News of broadcasters' retreat on anti-Kerry film leads to nearly 13% rise

October 21, 2004|By Andrea K. Walker | Andrea K. Walker,SUN STAFF

Shares of Sinclair Broadcast Group Inc. rose nearly 13 percent yesterday, a day after the Hunt Valley broadcaster announced plans to retreat from airing a documentary critical of Democratic presidential candidate John Kerry.

The stock regained much of the 16.5 percent it had lost during the past two weeks after the Los Angeles Times reported Oct. 9 that the company had instructed its stations to pre-empt regular programming to air a news program based on Stolen Honor: Wounds That Never Heal. The documentary includes allegations by former prisoners of war that Kerry's anti-war testimony before Congress in 1971 caused further torture to soldiers held captive in Vietnam.

The stock closed up 79 cents to $7.05 yesterday after falling to a three-year low Tuesday. Nevertheless, fallout from the controversy continued yesterday.

Burger King Corp. announced yesterday that it won't advertise for a day in nine Sinclair markets because of concerns that the show is partisan. The Miami-based fast-food chain said it does not endorse political candidates.

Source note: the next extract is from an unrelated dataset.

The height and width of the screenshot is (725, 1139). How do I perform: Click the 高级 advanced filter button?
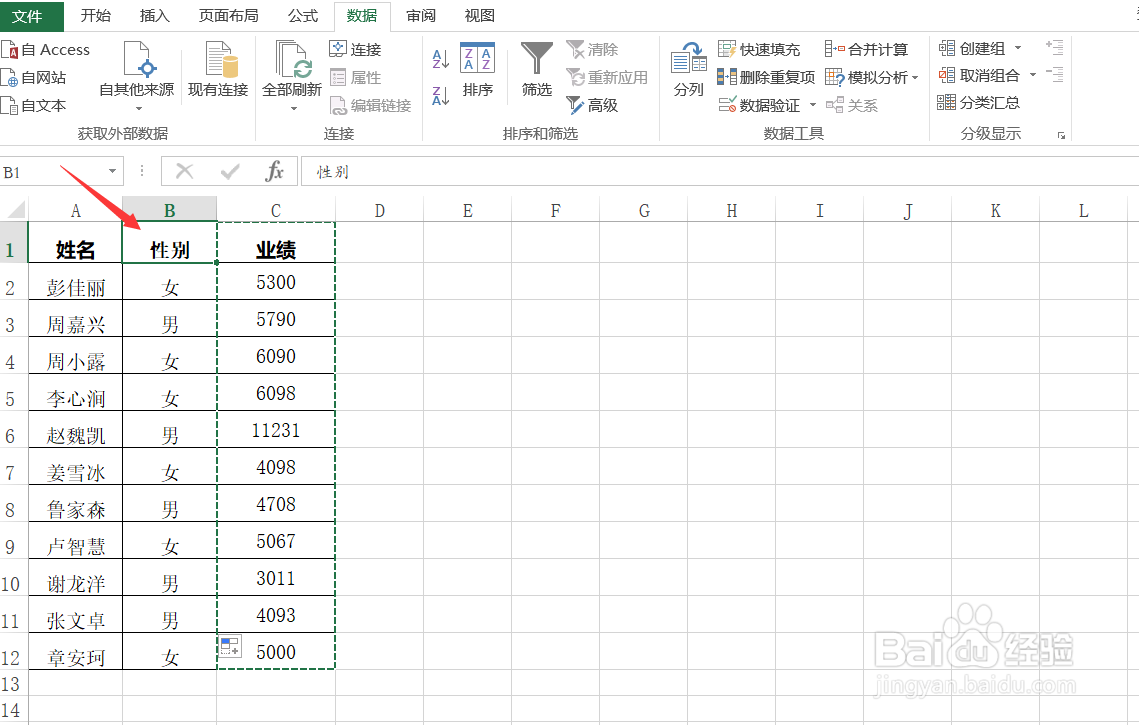click(594, 104)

Meanwhile, Baltimore investment brokerage Legg Mason Wood Walker Inc. revised downward its estimates for Sinclair because of possible backlash from advertisers during the fourth quarter. A Legg report lowered projections for net broadcast revenue to $679 million from $684 million and for EBITDA - earnings before interest, taxes, depreciation and amortization - to $229 million from $233 million.

Executives of Sinclair did not return calls for comment yesterday.

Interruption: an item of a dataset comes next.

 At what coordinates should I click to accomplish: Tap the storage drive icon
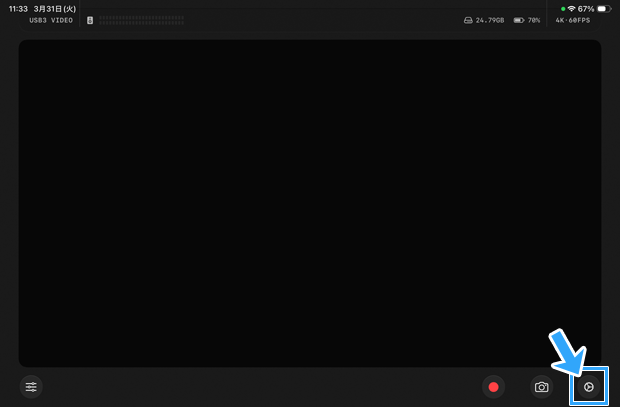(469, 20)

Sinclair did respond to mounting criticism Tuesday by announcing that it will not air the entire Stolen Honor piece. Instead, its program will be a broader newscast about the effect of documentaries on elections. Sinclair also said it would cut by a third the number of stations that will show it, airing it on 40 instead of the original 60.

Sinclair owns or controls 62 stations in 39 markets, reaching about 25 percent of the nation's population.

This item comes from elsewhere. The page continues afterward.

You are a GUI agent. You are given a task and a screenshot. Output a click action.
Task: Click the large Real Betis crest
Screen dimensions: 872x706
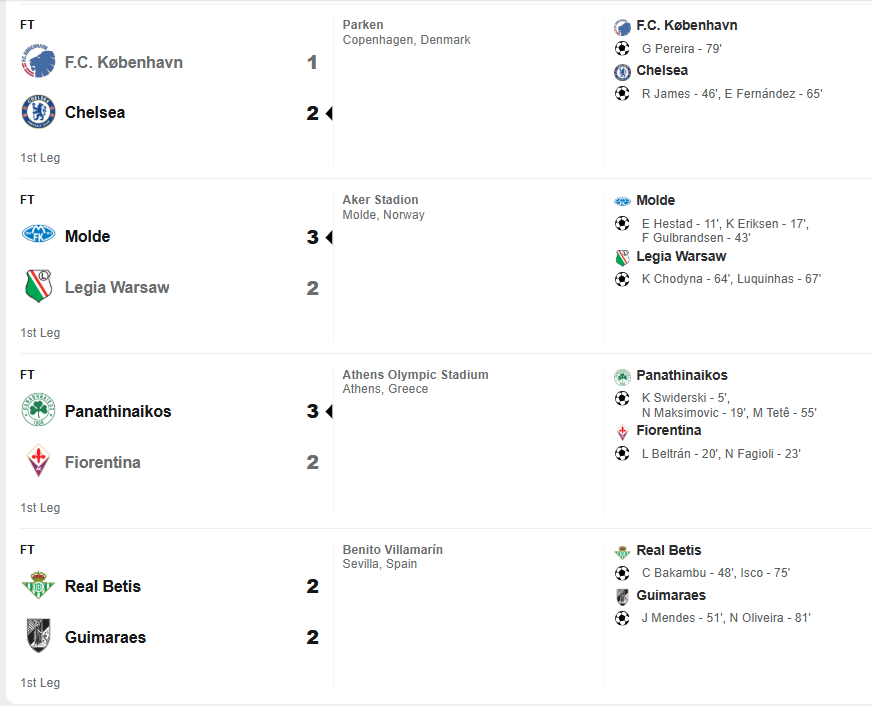[38, 585]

"The adverse publicity unquestionably hurt Sinclair," said Andrew Jay Schwartzman, president and chief executive officer of the Media Access Project. "To the extent that the market perceived Sinclair as backing down and that minimized Sinclair's regulatory exposure, I suppose it could explain the bounce back."

Sinclair's retreat came after threats of lawsuits from shareholders who were concerned that the controversy would hurt the company in Washington, where Democratic leaders vowed to object to license renewals for Sinclair stations.

Critics have contended that Sinclair, whose executives have donated heavily to Republican causes, was using its stations to influence voters by showing the Kerry documentary so close to election. It is to air tomorrow at 8 p.m. on WBFF, Sinclair's Baltimore flagship station.

Some analysts, however, said such controversies rarely have lasting impact on a company's finances.

"In the long run, a company's political perspective isn't what investors are investing in," said Dom Caristi, an associate professor of telecommunications at Ball State University in Indiana. "They're investing in the company's ability to gain a return on their investment."

Although Tuesday's announced retreat helped settle Wall Street, several dozen people gathered yesterday evening on the sidewalks in front of Sinclair headquarters to protest what they described as misuse of public airwaves to sway the election.

With a cold drizzle falling and eight Baltimore County policemen standing watch, a crowd lined both sides of Beaver Dam Road with signs that criticized Sinclair as a "weapon of media distortion" and "GOP TV." A Sparks man played the guitar and sang anti-Bush songs. Others called on passing motorists to boycott businesses that advertise on Sinclair networks and demanded that the company's broadcasting license be revoked.

"I feel so strongly about someone taking over and showing just one side of a situation. I'm very disappointed that the FCC didn't do something about this," said Lee Williams, 71, a retired elementary school teacher who lives in Roland Park.

Sun staff writer Jennifer McMenamin contributed to this article.